- [TASK DETAILS] Only an exact repetition of the lines from the one that holds "טאבולה אאוטבריין (757, 2236)" to the end of the records is wanted.

- [EXERCISE DATA]
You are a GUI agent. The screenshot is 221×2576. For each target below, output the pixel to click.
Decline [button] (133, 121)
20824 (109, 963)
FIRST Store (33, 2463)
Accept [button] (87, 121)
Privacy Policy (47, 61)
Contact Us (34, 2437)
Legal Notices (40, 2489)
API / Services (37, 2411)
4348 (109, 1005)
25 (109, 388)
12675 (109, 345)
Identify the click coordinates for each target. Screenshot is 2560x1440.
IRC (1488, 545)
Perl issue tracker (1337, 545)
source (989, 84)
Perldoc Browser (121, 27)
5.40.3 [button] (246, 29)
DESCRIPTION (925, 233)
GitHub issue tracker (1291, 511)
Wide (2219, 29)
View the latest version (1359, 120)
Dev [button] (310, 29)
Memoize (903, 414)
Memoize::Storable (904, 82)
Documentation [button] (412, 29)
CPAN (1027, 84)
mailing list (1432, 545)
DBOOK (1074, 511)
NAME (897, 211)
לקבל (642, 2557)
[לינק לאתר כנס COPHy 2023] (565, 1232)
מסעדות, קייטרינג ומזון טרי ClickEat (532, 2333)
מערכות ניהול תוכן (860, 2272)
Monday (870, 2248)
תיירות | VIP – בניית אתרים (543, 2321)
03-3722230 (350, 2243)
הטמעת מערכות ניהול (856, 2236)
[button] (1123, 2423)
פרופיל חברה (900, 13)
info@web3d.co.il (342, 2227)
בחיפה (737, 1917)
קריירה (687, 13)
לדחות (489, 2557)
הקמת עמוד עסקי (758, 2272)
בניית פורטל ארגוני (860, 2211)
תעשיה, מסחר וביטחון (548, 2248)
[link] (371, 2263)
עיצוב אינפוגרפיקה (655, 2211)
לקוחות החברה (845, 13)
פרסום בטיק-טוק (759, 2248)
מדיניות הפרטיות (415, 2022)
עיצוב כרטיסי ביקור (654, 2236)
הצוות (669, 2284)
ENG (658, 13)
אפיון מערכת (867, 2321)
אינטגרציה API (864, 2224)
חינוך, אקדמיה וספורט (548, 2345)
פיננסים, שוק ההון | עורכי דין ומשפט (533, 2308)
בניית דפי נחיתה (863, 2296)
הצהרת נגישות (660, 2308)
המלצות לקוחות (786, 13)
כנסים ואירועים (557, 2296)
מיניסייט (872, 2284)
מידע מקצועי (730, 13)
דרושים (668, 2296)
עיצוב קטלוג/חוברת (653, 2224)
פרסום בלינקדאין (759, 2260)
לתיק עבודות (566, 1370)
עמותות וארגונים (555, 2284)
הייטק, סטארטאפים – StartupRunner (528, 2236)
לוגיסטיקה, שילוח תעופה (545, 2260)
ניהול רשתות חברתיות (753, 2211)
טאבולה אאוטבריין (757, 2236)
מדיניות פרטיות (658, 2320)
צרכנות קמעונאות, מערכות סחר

- [SOLUTION FOR THIS EXERCISE]
טאבולה אאוטבריין (757, 2236)
מדיניות פרטיות (658, 2320)
צרכנות קמעונאות, מערכות סחר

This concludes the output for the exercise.